There’s still work to do on getting kids back to school following a huge absenteeism spike during the COVID-19 pandemic. But some schools are seeing significant success.
The most improved school in the whole state, by percentage point decrease, was McCormick Elementary in Baltimore County, according to data provided by the Maryland State Department of Education. The school reduced chronic absenteeism – defined as missing at least one-tenth of enrolled school days – from 47.5% in the 2022-23 school year to 9.7% in the 2023-24 school year.
“We try to be preventative and proactive instead of reactive, because we know the primary goal is to get kids in the classroom before we can even do anything with achievement,” Principal Ligeri Kourtesis said in an interview with The Baltimore Sun earlier this week.
Four other schools with the highest percentage-point drops in absenteeism were ConneXions: A Community Based Arts School in Baltimore City (22.3 percentage-point drop), Halls Cross Roads Elementary in Harford County (21.4), Milford Mill Academy in Baltimore County (20.4) and Roscoe R. Nix Elementary in Montgomery County (20).
But despite major improvement, some of those most-improved schools still had a far higher percentage of absent students than the statewide average for their grade category. Across the state, 21.5% of elementary students were chronically absent in the 2023-24 school year, compared with 23.5% of middle school students and 35% of high schoolers.
Schools that dropped below those statewide averages in the 2023-24 school year included Relay Elementary in Baltimore County, Francis Scott Key Elementary/Middle in Baltimore City, Point Pleasant Elementary in Anne Arundel County, Charlesmont Elementary in Baltimore County and Willards Elementary in Wicomico County.
The Maryland State Board of Education recently said it will start tracking absences monthly. The state is still working to “stop the bleeding coming out of the pandemic,” according to MSBE President Joshua Michael last month. The board has a chronic absenteeism task force that is scheduled to deliver a report by the end of this year.

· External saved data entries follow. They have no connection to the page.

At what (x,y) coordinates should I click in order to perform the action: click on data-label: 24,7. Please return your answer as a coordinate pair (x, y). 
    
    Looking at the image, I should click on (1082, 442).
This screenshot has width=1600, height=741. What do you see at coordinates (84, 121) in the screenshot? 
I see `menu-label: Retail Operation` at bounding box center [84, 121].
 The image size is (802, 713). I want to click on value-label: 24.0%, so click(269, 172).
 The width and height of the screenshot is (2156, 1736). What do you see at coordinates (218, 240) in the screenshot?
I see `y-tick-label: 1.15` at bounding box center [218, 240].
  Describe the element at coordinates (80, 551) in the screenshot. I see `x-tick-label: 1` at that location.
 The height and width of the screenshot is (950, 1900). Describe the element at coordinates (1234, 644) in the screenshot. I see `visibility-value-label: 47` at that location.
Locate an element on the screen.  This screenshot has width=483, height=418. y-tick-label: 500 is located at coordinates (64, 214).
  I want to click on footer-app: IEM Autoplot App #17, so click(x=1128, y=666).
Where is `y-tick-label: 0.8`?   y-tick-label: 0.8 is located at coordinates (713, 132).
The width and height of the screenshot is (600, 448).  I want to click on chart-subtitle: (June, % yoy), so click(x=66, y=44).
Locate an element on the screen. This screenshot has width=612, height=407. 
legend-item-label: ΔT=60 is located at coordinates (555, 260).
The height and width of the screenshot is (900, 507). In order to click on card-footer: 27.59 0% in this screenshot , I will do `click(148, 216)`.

During the COVID-19 pandemic, Baltimore City saw a dramatic spike in absenteeism – reaching to a pandemic high of 58%. Prior reporting by The Baltimore Sun revealed that in the 2022-23 school year, around 8,000 out of 75,000 Baltimore City students missed at least 60 days – or an entire third – of the school year.
The most recent data shows 49% of students were chronically absent in Baltimore in the 2023-24 school year.